* Task brief
A word-for-word repeat of all the data is the goal.

****

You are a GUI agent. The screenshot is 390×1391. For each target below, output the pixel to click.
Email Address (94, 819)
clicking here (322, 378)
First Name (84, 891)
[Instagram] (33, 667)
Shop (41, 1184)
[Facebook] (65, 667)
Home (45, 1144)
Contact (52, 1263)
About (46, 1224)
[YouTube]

****

* Output below
You are a GUI agent. The screenshot is 390×1391. For each target below, output the pixel to click.
Email Address (94, 819)
clicking here (322, 378)
First Name (84, 891)
[Instagram] (33, 667)
Shop (41, 1184)
[Facebook] (65, 667)
Home (45, 1144)
Contact (52, 1263)
About (46, 1224)
[YouTube]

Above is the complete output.